##### INPUT RECORDS
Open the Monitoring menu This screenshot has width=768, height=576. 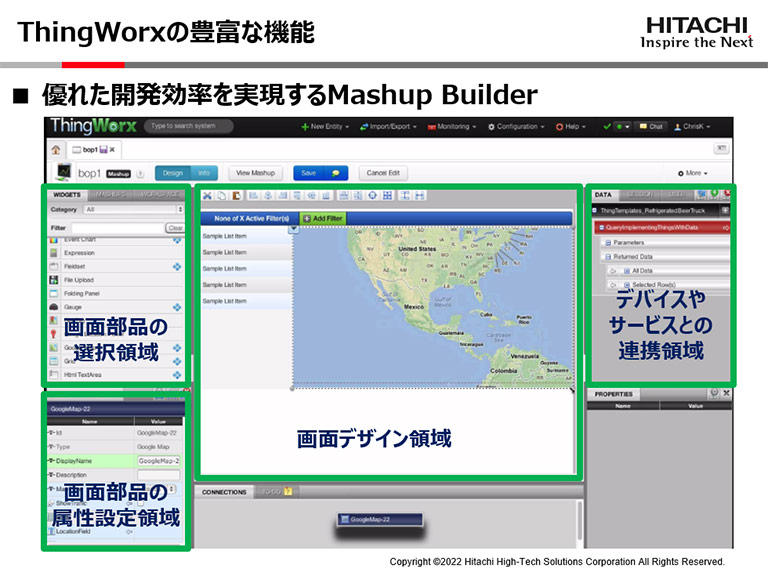[451, 127]
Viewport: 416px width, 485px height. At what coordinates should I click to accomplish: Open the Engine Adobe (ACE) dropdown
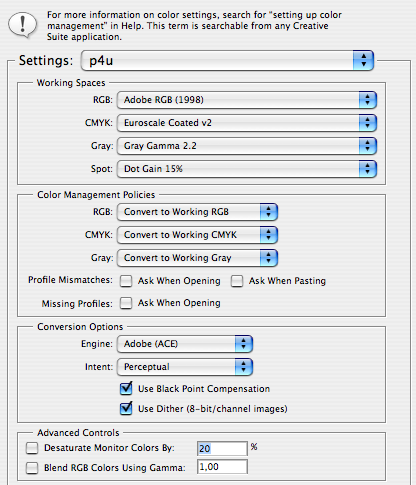[185, 344]
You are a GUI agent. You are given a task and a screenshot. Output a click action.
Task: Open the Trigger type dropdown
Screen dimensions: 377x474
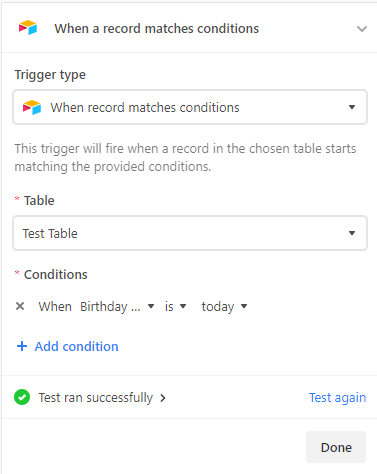pyautogui.click(x=190, y=107)
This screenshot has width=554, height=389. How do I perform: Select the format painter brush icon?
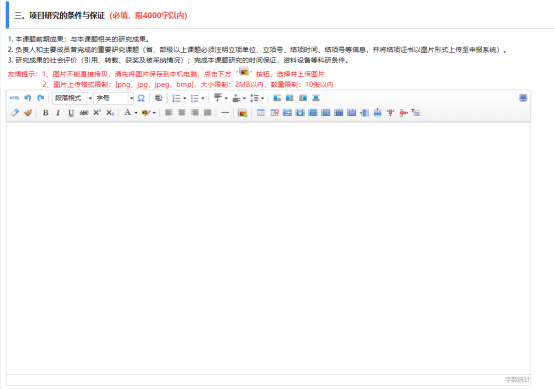point(28,113)
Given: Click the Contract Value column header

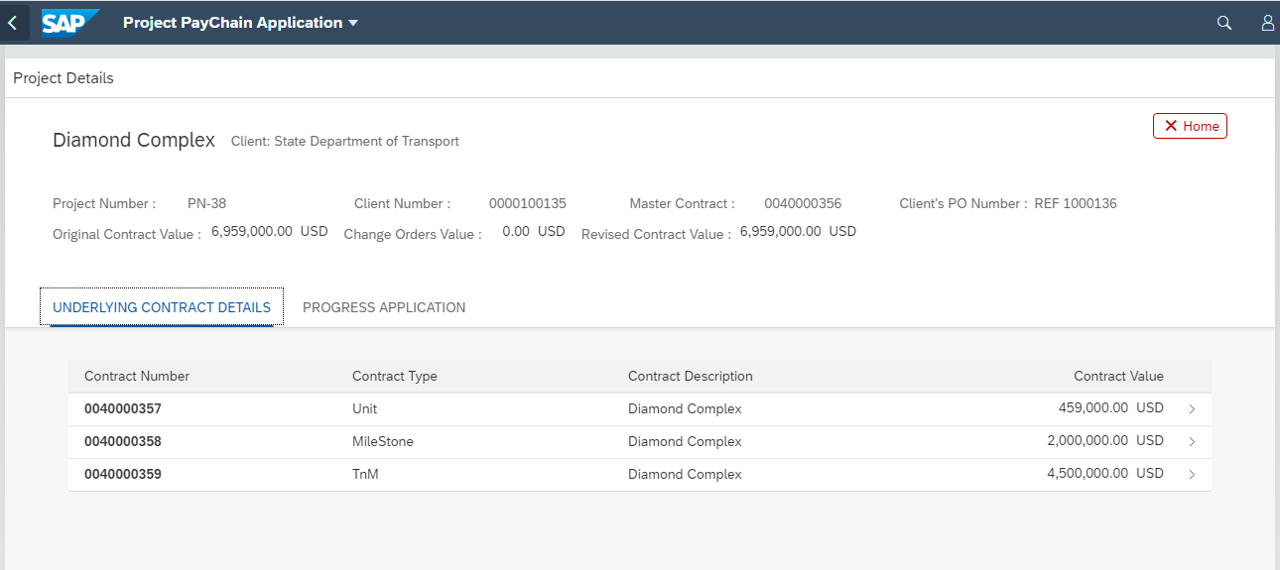Looking at the screenshot, I should pos(1118,376).
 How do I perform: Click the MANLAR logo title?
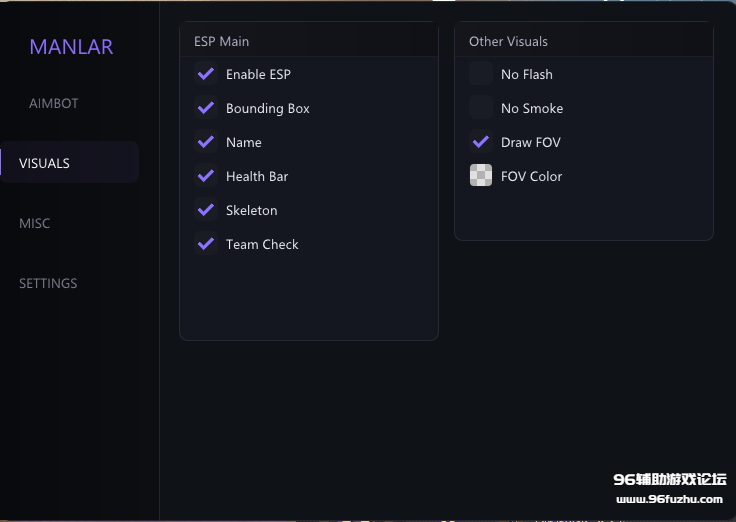(x=71, y=47)
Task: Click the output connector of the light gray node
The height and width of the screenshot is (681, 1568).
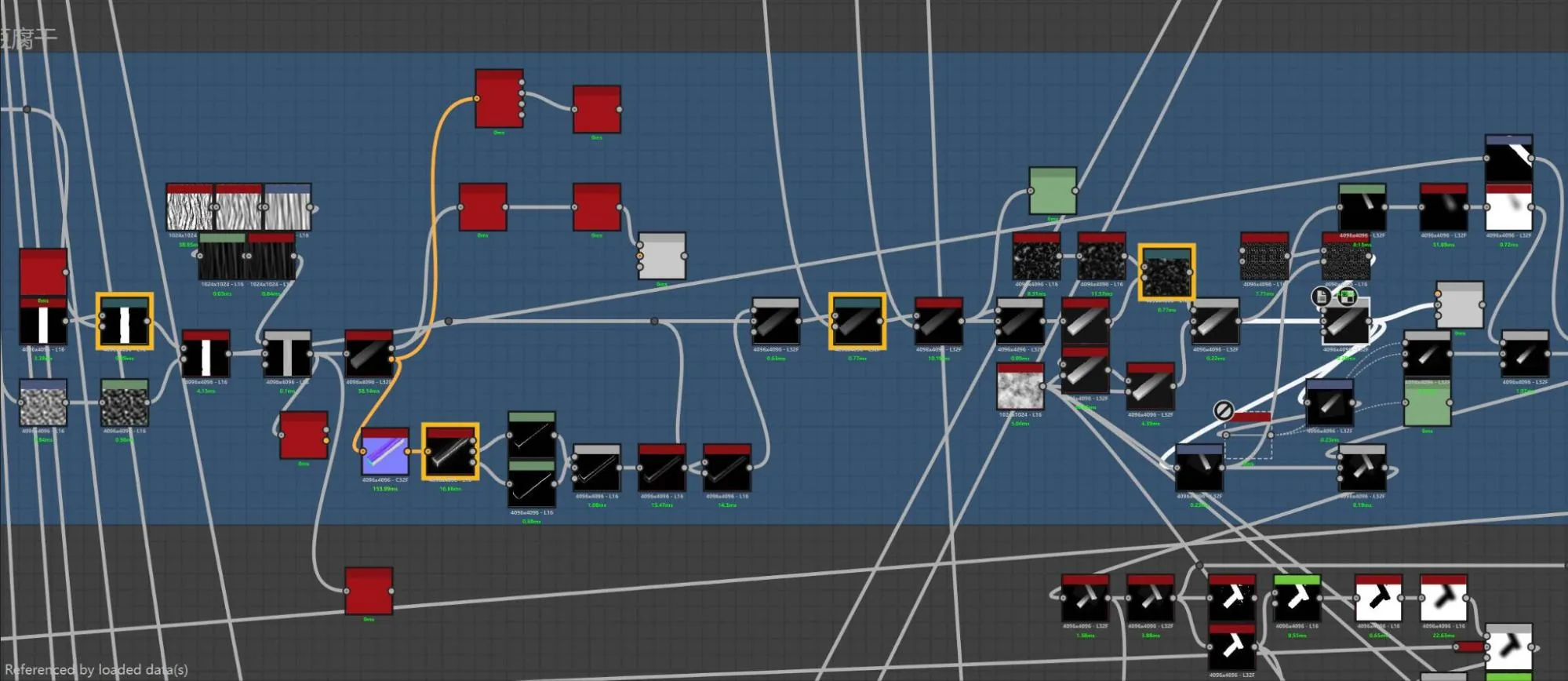Action: [x=684, y=257]
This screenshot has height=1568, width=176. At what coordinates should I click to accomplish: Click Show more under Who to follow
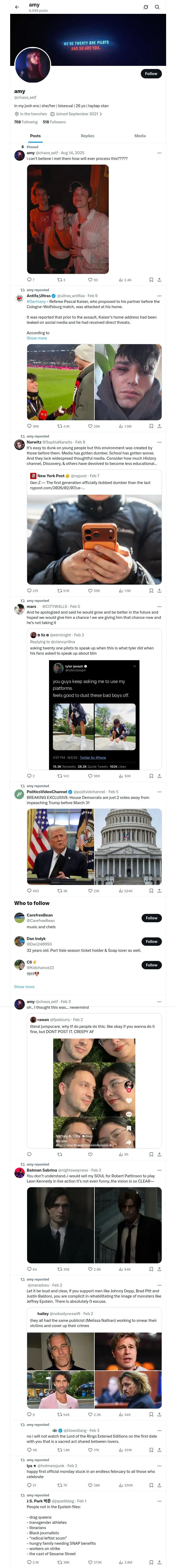coord(24,987)
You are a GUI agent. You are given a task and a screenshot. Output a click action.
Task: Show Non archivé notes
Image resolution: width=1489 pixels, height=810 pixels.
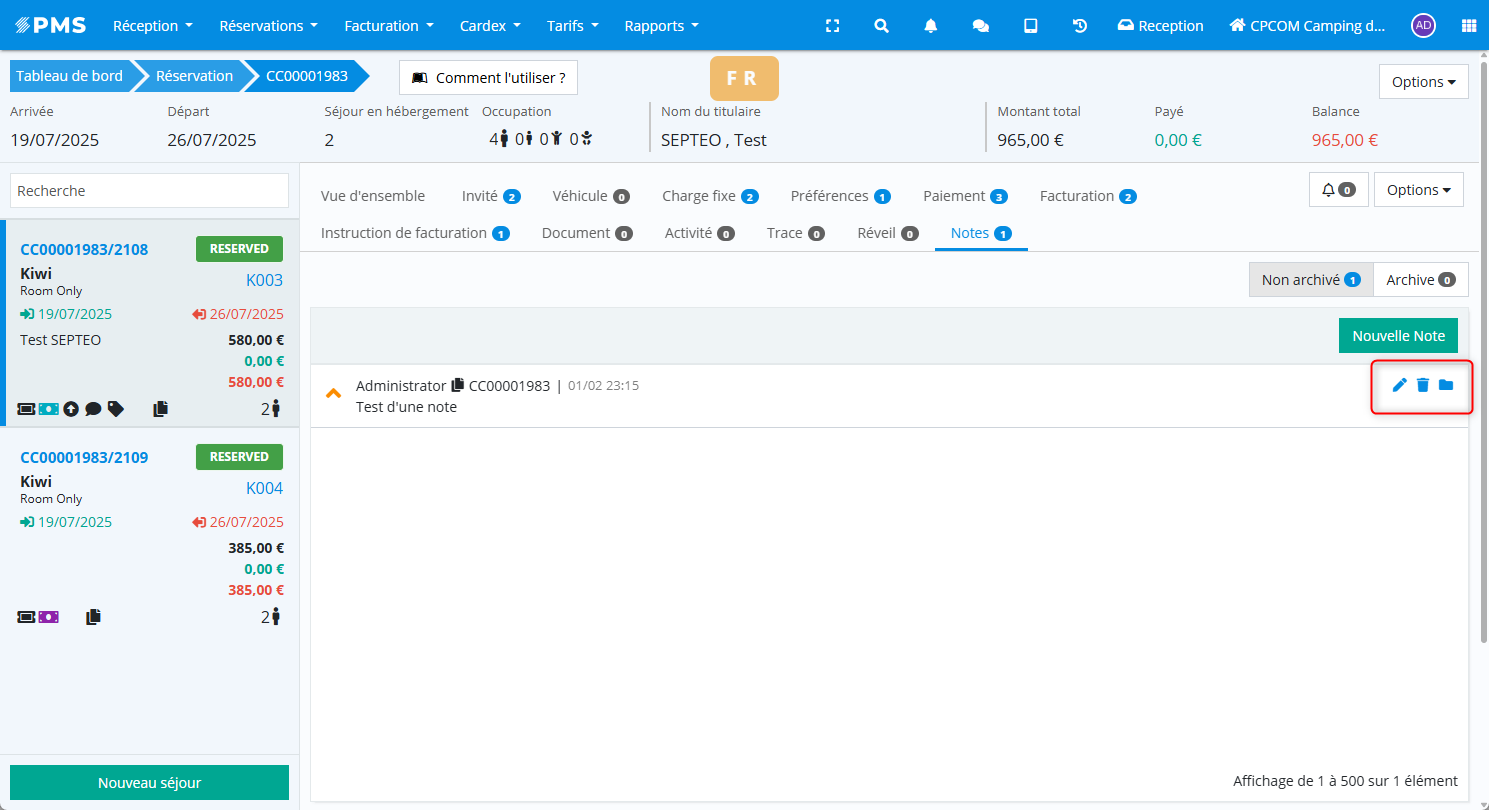click(x=1310, y=280)
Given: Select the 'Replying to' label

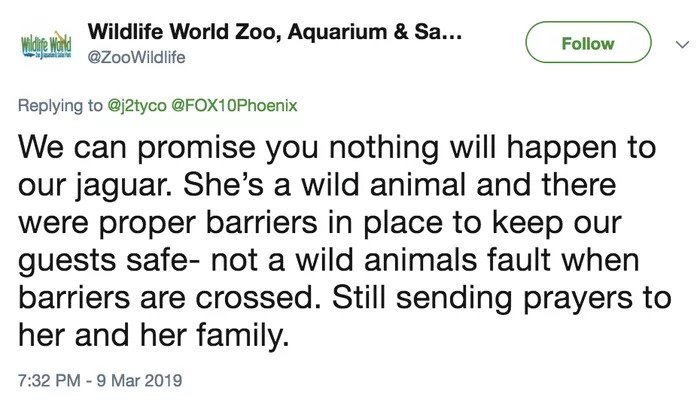Looking at the screenshot, I should pos(60,106).
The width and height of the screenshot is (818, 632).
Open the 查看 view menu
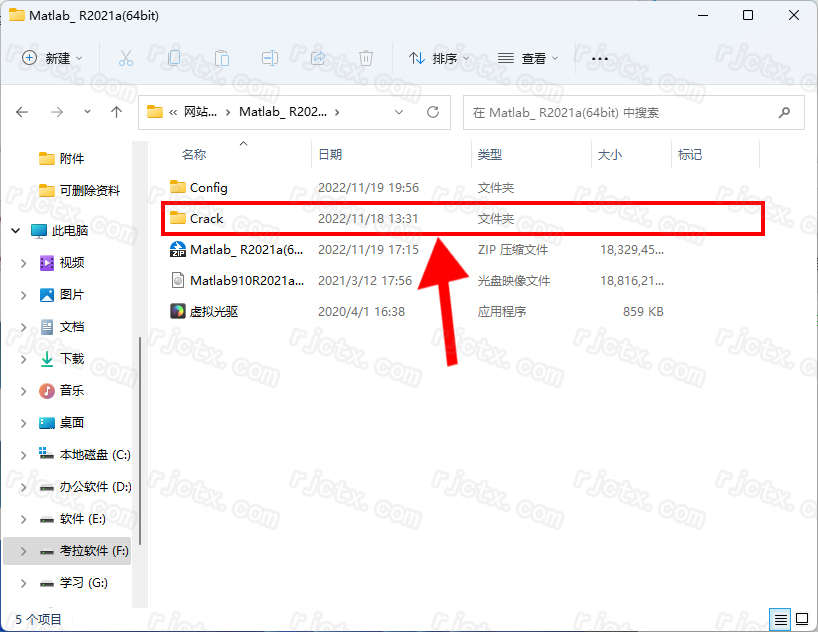(x=528, y=58)
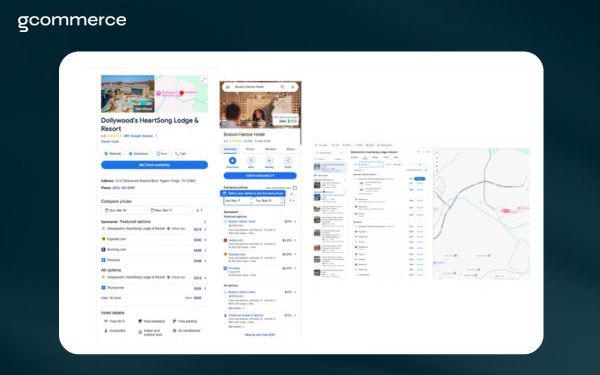The width and height of the screenshot is (600, 375).
Task: Click the Directions icon button under Dollywood's listing
Action: pyautogui.click(x=139, y=153)
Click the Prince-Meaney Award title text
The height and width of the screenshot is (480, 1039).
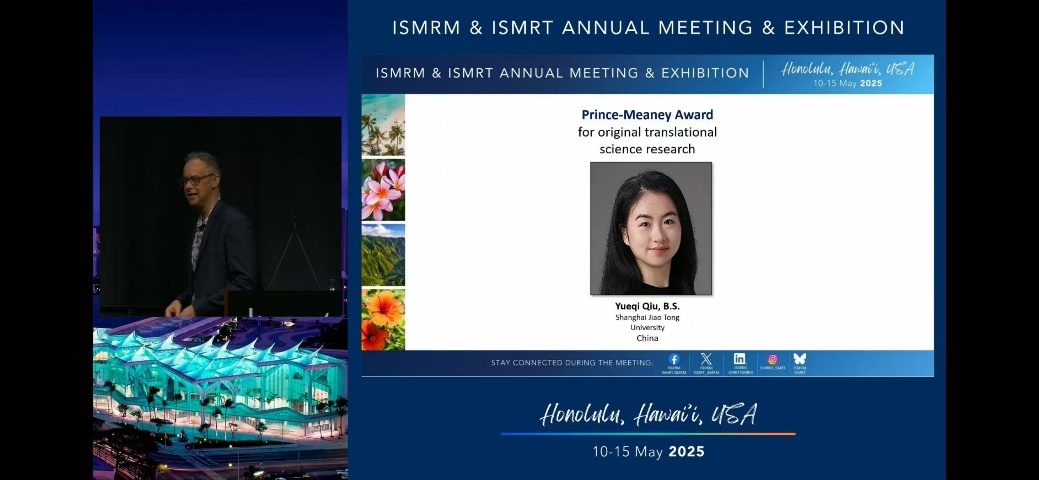pos(647,115)
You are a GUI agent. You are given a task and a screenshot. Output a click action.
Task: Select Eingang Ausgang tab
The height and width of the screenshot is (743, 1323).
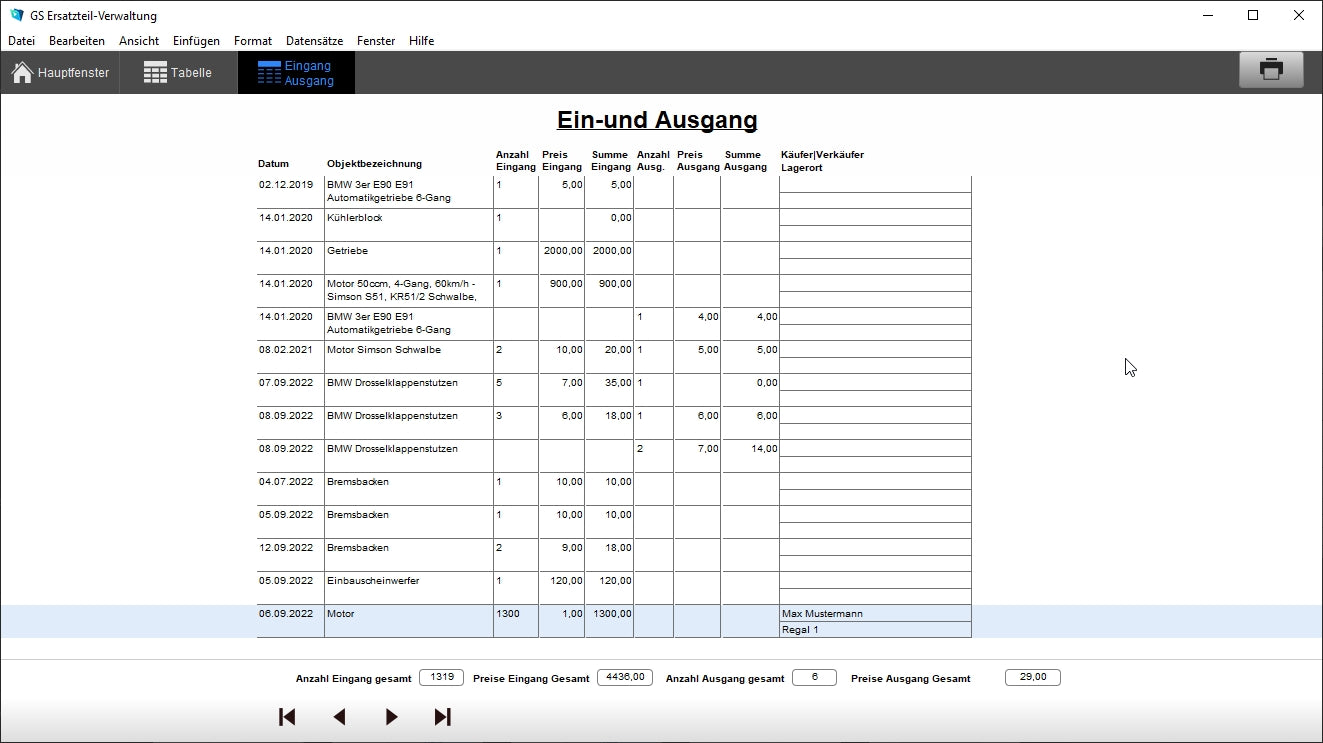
##########
• [INSTRUCTIONS TO FOLLOW]
Print the line above containing "Viewport: 416px width, 485px", the line containing "The width and height of the screenshot is (818, 632).", and everything between them, exactly as written. Pictures stay out.

• [RESULT OF THE TASK]
Viewport: 416px width, 485px height. At what coordinates should I click to accomplish: Open the Engine Adobe (ACE) dropdown
[185, 344]
You are a GUI agent. You are given a task and a screenshot. Output a click action.
Task: Open the Trigger type dropdown
Screen dimensions: 377x474
pyautogui.click(x=190, y=107)
This screenshot has width=554, height=389. How do I perform: Select the format painter brush icon?
point(28,113)
Given: Click the Contract Value column header

Looking at the screenshot, I should pos(1118,376).
 How do I perform: Click the MANLAR logo title?
(x=71, y=47)
Task: Click the output connector of the light gray node
The height and width of the screenshot is (681, 1568).
Action: [x=684, y=257]
This screenshot has height=1568, width=176. At what coordinates should I click to accomplish: Click Show more under Who to follow
coord(24,987)
You are a GUI agent. You are given a task and a screenshot. Output a click action.
Task: Show Non archivé notes
Image resolution: width=1489 pixels, height=810 pixels.
click(x=1310, y=280)
Given: Select the 'Replying to' label

Looking at the screenshot, I should pos(60,106).
The width and height of the screenshot is (818, 632).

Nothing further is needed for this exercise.